Our first example is a pellet of zebrafish (Danio rerio) blood cells isolated from the lymphoid gate of spleen by FACS and first enrobed in an agarose plug (conical shape in Fig. 3a) before being prepared as for classical EM. An array of about 200 sections was imaged with a digital camera (Fig. 2b) and then in a FESEM (field emission scanning electron microscope) with 1000 nm pixel size (Fig. 3c, a “region” consisting of about 70 stitched tiles), which allowed identification of the outline of the cell pellet in the individual sections. Next an irregularly shaped ROI enclosing just the cell pellet was used for setting up a section set (Fig. 3d, blue outlines). This was imaged with a 60 nm pixel size (Fig. 3d) and used to search for interesting cells and also to define the number of sections necessary to enclose an entire cell in z-direction. On these sections a second, smaller ROI (site set) was placed at the appropriate positions and imaged at a 5 nm pixel size (Fig. 3e, inner box). This resolution is sufficient to define membrane-bound compartments within a cell, shown here are nucleus, mitochondria, and ER (Fig. 3f).
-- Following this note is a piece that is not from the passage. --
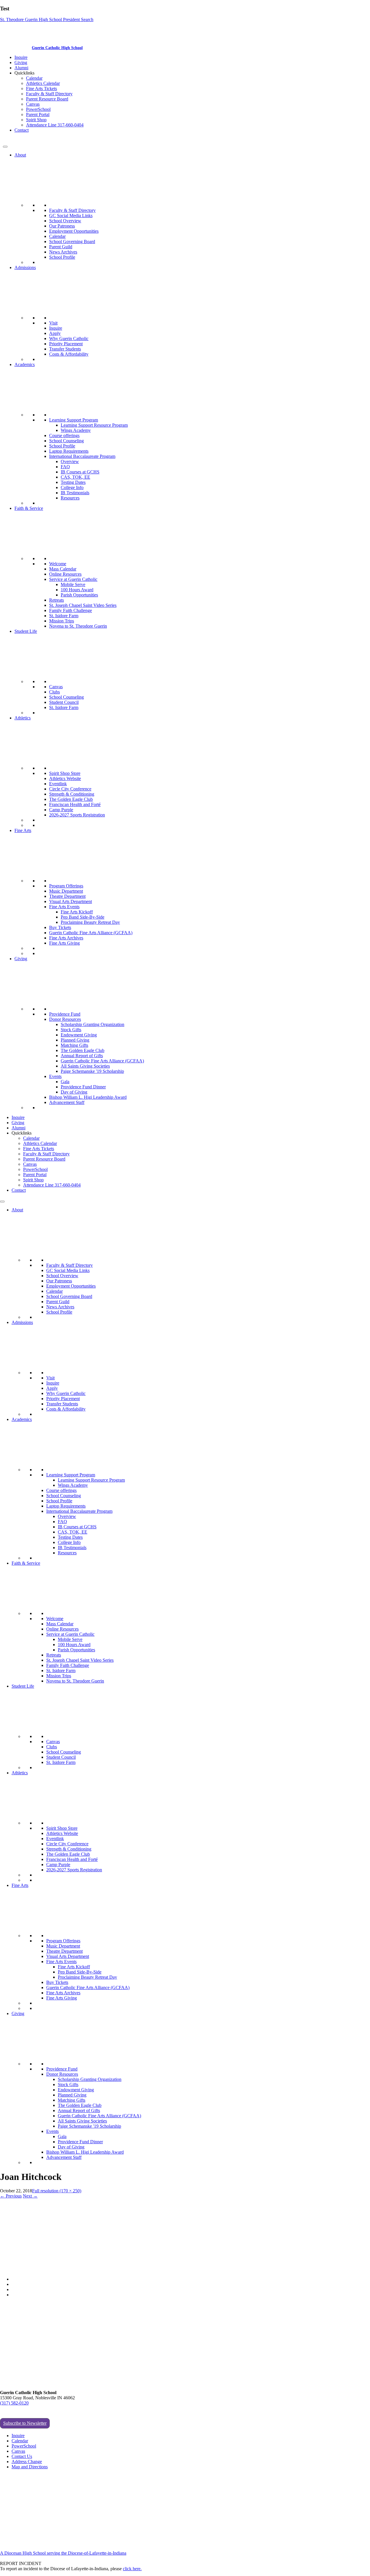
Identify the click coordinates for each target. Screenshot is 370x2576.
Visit (53, 322)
It is interesting to note the different pixel sizes at the transitions from one ROI to the next, e.g., in Fig. 3d and e. With the recording software it is also possible to navigate and zoom seamlessly through the recorded image data from the macro-scale (the whole array is about 1 cm wide) to the nanoscale, as illustrated in Additional file 6: Movie S2.
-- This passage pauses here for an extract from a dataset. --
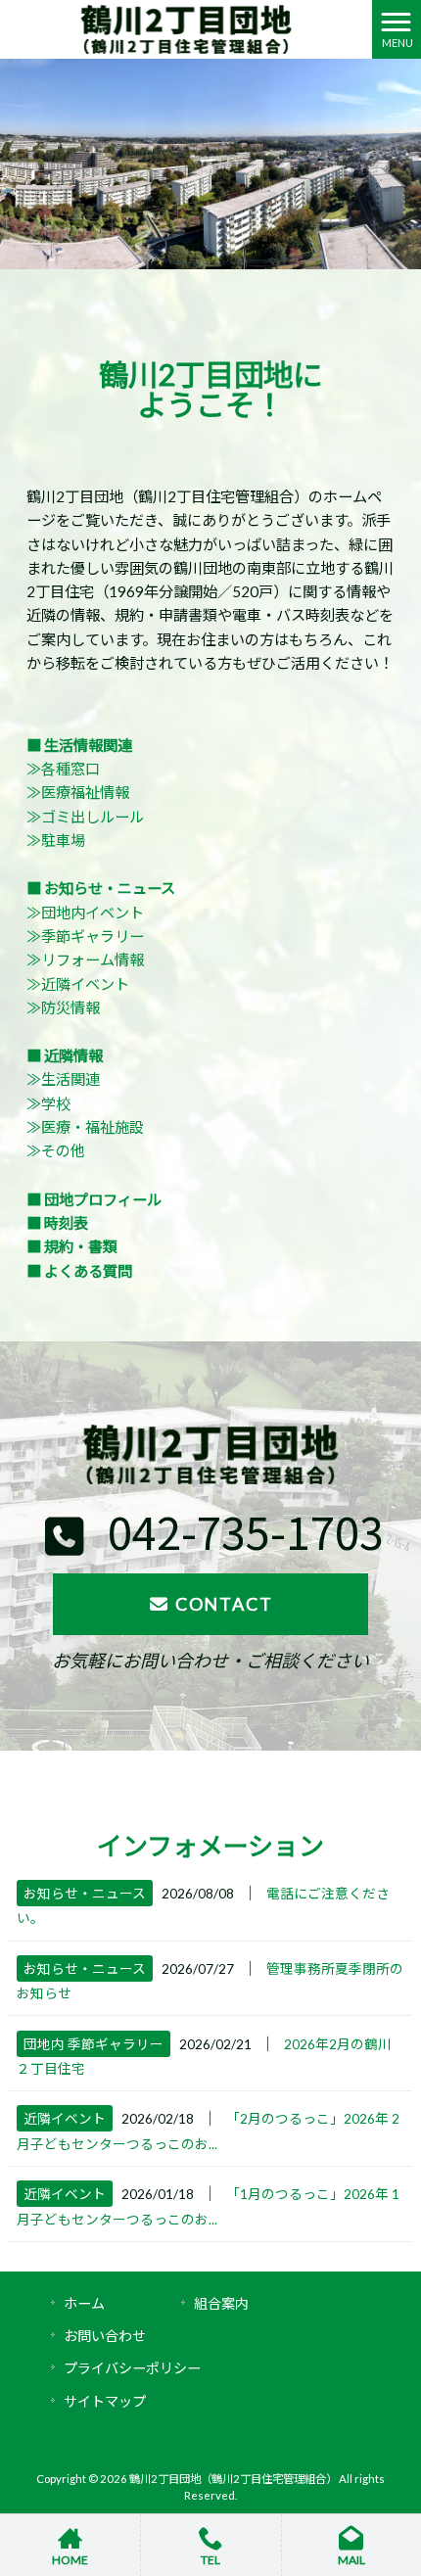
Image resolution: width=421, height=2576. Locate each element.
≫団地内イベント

Additional file 6: Movie S2 Hierarchical imaging on an array of 200 serial sections. (MOV 18307 kb)

Fig. 3

Hierarchical imaging. Arrays of several ribbons are sectioned from resin blocks (a) here containing a pellet of zebrafish immune cells (circle) and deposited on silicon wafers (b). Overview of array imaged in a FESEM with 1000 nm pixel size (c), whole pellet in one section imaged with 60 nm pixel size (d), ROI imaged with 5 nm pixel size (e), and zooming in to one cell in this ROI (f). Numbers in orange indicate pixel size in the respective ROI. Note the clearly visible change in pixel size at the borders (blue frames) of the ROIs in D, E. Scale bars: 5 mm in A-C, 50 μm in D, E, 1 μm in F; n = nucleus, m = mitochondria

Nanomorphomics in a cell population – organelle inventories and more

From high-resolution image stacks containing different cell types (representative slice shown in Fig. 4a), individual cells can be reconstructed and volume rendered, such as a red blood cell (RBC) (Fig. 4b and c), which in fish display mainly nucleus and plasma membrane. When more organelles are present, segmentation is usually necessary to define the various organelles. Shown here are a cytotoxic cell (Fig. 4d and g, Additional file 7: Movie S3) representing the largest subpopulation (cf. Table 1), a neutrophilic granulocyte (Fig. 4e and h, Additional file 8: Movie S4, Additional file 9: Movie S5), and a basophilic granulocyte (Fig. 4f and i, Additional file 10: Movie S6). They have similar basic organelle inventories – nucleus, mitochondria, Golgi, ER, but different sets of granules (Fig. 4g-i). Considering their primary function this is not an unexpected finding. However, morphology and positioning of the nuclei vary considerably too, as does the volume ratio of nucleus to cytoplasm. In the cytotoxic cell there is very little space between nuclear envelope and plasma membrane, except on one side of the nucleus where most organelles are concentrated in a dip of the nucleus (middle image in Fig. 4g), creating a highly asymmetric cell. The neutrophilic granulocyte has more cytoplasm, its nucleus is usually also lobed and displaced to one side of the cell with the bulk of cigar-shaped granules and other organelles on the opposite side (see also Additional file 7: Movie S3, Additional file 8: Movie S4 for a more detailed view). For the basophilic granulocyte the distribution is even more extreme, the nucleus is flattened against one side of the cell while the globular granules take up most of the space.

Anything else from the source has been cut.